Bestatin, an aminopeptidase inhibitor, prolongs the action of angiotensin and enkephalin. Previous studies have shown that bestatin can reduce alcohol intake in heterogeneous as well as genetically selected alcohol preferring 'P' rats, but more detailed studies of the characteristics of this effect have not yet been done. In experiment 1, daily injections of 10, 20 or 40 mg/kg bestatin for 12 days produced a uniform reduction in alcohol intake (approximately 40%) which did not recover following suspension of bestatin, but did recover following a 7 day period of morphine-stimulated alcohol drinking. In experiment 2, the lower end of the dose range was explored (2.5, 5, 10 mg/kg) and a dose-dependent effect was observed with a threshold dose of 5 mg/kg. Again, alcohol drinking did not recover following suspension of the 10 mg/kg dose of bestatin.
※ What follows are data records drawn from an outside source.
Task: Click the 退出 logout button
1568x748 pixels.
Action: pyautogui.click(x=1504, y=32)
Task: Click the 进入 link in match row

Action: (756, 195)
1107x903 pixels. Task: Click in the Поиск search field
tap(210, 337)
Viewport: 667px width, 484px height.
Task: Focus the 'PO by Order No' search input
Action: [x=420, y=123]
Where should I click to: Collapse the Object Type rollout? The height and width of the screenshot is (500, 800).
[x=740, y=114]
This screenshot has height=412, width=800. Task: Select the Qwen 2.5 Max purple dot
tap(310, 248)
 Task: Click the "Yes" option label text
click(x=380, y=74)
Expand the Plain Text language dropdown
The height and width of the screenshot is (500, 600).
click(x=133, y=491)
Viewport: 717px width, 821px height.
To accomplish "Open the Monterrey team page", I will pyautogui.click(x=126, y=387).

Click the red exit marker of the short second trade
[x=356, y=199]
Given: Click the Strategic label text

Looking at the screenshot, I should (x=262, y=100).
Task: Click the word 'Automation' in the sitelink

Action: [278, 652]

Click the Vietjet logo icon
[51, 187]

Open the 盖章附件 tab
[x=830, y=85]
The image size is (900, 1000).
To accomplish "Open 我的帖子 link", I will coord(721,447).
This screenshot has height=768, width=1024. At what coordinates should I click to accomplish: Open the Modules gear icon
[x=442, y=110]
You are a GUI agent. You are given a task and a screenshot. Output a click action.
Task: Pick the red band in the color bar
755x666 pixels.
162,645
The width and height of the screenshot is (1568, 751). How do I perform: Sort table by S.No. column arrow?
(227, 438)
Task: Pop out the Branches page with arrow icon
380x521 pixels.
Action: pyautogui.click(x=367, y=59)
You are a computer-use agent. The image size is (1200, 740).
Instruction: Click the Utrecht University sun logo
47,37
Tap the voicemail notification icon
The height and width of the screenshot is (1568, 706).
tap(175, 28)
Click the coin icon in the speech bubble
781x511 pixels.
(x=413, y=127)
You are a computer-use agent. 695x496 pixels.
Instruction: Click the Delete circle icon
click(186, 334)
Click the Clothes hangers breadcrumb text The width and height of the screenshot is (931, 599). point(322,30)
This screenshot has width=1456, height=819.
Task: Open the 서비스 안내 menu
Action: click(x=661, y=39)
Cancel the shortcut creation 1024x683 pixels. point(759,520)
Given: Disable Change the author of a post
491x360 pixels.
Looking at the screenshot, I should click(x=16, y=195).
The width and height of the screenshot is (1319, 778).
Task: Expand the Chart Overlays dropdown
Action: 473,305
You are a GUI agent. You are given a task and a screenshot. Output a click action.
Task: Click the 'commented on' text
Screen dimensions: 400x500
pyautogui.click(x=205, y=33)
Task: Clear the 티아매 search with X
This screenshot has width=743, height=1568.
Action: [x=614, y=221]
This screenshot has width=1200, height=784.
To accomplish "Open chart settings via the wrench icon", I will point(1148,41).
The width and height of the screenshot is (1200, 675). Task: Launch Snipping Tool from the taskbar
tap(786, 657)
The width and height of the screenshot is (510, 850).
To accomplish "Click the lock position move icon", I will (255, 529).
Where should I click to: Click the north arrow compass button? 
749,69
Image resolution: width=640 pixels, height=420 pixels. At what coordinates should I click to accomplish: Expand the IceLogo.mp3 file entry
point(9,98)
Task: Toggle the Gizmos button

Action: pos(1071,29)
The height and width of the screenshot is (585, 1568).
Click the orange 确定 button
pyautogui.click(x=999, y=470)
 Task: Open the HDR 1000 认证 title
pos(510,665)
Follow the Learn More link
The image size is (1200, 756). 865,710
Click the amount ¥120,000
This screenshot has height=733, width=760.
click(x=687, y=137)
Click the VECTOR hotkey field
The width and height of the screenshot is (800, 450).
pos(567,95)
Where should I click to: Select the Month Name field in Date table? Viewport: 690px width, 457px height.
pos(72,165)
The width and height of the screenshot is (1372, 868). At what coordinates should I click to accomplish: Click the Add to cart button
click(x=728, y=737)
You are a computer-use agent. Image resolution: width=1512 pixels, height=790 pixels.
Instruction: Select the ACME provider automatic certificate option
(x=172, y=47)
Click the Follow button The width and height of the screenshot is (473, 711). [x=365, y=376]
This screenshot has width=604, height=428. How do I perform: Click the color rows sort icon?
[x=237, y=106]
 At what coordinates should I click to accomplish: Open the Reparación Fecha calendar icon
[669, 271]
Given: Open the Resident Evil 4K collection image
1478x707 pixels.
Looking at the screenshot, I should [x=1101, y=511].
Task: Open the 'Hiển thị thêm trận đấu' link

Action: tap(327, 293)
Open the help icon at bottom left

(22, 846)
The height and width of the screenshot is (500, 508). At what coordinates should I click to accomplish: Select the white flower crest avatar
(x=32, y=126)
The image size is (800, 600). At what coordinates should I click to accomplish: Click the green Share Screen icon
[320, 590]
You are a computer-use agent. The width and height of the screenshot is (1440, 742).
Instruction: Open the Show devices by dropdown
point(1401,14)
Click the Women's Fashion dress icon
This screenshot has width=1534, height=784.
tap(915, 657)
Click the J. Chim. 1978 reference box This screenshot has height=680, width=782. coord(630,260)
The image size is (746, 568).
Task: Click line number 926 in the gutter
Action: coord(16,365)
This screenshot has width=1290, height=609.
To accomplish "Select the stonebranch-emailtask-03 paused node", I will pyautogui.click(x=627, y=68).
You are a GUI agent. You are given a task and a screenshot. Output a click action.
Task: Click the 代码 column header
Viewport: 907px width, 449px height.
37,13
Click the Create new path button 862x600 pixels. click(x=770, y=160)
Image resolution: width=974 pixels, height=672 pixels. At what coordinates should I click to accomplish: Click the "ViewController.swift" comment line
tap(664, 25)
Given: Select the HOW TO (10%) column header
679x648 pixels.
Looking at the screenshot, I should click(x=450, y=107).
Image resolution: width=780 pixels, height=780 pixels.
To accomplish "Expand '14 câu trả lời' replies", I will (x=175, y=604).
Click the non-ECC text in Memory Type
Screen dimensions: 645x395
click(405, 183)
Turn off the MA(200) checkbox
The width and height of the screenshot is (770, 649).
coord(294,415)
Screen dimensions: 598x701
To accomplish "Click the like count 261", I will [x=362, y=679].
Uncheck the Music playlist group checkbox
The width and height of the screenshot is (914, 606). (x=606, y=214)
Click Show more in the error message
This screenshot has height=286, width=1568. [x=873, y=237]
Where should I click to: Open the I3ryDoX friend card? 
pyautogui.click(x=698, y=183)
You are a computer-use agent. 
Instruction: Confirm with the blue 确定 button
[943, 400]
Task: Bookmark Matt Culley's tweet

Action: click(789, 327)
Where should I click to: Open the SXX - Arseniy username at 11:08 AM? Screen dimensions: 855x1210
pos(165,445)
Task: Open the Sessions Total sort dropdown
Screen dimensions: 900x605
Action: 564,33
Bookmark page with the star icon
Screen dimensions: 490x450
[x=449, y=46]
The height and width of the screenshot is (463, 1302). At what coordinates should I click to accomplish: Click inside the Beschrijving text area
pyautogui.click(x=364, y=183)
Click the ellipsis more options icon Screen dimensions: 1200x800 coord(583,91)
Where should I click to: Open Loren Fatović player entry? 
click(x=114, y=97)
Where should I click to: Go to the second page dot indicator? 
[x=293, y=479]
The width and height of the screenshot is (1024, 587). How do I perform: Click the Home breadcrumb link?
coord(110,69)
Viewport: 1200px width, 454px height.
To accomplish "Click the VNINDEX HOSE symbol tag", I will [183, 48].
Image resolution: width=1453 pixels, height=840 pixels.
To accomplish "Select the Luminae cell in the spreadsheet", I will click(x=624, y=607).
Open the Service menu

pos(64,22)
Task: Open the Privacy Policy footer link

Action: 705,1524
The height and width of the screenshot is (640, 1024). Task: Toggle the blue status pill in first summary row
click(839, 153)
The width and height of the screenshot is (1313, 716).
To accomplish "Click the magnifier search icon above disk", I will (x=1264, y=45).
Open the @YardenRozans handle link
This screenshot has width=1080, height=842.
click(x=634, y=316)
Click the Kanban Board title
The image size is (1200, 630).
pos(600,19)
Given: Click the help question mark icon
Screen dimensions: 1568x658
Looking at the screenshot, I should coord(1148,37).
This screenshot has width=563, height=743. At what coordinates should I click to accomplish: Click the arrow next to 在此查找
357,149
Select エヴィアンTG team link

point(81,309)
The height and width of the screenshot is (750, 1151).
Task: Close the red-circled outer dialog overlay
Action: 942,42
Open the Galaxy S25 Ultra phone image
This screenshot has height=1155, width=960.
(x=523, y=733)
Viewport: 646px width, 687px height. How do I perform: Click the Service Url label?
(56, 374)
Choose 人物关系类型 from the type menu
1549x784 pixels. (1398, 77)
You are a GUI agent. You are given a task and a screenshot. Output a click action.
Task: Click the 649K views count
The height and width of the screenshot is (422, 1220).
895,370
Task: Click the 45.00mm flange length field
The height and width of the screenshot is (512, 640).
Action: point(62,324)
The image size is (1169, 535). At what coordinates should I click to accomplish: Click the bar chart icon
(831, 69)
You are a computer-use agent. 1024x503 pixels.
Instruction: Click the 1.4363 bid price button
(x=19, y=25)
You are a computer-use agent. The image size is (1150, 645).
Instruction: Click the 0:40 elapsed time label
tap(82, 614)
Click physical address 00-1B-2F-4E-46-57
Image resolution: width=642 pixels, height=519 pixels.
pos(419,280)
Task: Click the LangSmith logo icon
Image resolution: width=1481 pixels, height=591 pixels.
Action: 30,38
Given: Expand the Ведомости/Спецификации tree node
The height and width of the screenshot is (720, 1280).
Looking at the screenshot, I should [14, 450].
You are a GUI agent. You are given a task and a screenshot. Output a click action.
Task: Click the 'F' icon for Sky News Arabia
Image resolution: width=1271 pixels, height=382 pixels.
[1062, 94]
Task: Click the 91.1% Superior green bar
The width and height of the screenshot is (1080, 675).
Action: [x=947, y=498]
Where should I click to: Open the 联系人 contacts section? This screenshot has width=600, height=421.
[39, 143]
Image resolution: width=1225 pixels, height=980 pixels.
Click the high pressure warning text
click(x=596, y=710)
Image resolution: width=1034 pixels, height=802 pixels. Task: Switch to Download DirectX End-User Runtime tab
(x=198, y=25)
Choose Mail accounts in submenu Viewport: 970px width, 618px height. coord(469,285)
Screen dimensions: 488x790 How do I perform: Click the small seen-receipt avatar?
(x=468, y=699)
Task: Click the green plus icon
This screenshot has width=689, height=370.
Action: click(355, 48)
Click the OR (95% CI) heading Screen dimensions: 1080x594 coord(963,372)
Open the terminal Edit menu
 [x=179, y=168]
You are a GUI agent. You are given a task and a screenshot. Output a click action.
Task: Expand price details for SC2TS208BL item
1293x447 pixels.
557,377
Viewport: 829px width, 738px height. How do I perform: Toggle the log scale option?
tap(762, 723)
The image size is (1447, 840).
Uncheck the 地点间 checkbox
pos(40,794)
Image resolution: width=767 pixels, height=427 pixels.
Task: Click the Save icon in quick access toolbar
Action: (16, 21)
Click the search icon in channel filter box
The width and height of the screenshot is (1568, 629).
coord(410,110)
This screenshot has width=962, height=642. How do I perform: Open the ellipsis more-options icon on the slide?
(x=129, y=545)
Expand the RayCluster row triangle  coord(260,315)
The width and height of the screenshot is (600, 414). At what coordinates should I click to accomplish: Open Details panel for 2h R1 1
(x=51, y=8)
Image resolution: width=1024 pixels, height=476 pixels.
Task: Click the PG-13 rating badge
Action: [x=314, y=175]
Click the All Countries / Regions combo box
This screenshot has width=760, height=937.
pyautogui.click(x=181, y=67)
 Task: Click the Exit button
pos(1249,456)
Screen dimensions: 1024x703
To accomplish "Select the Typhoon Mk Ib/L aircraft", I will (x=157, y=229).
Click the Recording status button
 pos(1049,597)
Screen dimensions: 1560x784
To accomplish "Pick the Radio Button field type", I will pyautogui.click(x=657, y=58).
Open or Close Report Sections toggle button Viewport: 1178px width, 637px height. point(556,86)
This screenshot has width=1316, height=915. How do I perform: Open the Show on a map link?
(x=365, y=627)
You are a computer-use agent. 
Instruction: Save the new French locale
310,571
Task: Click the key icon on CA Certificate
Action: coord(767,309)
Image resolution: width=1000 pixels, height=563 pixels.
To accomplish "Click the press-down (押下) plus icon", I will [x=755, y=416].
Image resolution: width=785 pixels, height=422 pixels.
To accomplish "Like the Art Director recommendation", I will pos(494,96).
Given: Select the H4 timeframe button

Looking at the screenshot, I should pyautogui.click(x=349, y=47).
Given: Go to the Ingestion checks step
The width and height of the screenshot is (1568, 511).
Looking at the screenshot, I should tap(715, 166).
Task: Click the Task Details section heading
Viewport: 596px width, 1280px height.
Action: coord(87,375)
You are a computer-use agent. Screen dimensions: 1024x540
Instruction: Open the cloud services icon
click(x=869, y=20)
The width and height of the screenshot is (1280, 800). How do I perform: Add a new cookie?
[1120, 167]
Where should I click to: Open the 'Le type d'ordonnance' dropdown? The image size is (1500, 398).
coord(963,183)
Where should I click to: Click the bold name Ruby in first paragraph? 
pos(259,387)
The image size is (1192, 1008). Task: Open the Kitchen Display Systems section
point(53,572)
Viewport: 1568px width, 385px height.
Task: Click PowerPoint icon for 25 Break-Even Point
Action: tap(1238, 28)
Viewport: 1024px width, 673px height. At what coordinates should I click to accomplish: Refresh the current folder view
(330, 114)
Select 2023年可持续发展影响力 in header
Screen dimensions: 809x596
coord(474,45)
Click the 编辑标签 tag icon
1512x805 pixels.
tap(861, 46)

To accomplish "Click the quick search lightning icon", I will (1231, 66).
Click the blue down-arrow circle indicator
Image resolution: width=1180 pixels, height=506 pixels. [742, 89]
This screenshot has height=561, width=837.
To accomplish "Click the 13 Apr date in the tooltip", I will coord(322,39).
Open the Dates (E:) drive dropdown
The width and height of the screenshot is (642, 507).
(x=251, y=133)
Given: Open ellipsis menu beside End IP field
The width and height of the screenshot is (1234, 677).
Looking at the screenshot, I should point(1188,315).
Using a limited access procedure, bestatin reduced the intake of a preferred sodium chloride solution but not an avidly-consumed glucose solution indicating that while bestatin's effect was selective, it was not specific to alcohol. In the final experiment, the role of angiotensin and enkephalin was explored by pretreating animals with losartan (5, 10, 20 mg/kg), an angiotensin receptor blocker and naltrexone, (0.25, 0.5, 1 mg/kg) an opiate receptor blocker. Both agents produced significant but rather small attenuations in bestatin's effect suggesting that other factors are involved in its action. These findings further characterize the inhibitory effect of bestatin on alcohol intake in rodents. In addition, the novel finding of a carry-over inhibition of alcohol intake in the bestatin-free period adds further impetus to the recommendation that this drug, which has been safely used in humans, might be examined as a possible therapeutic agent for alcohol abuse.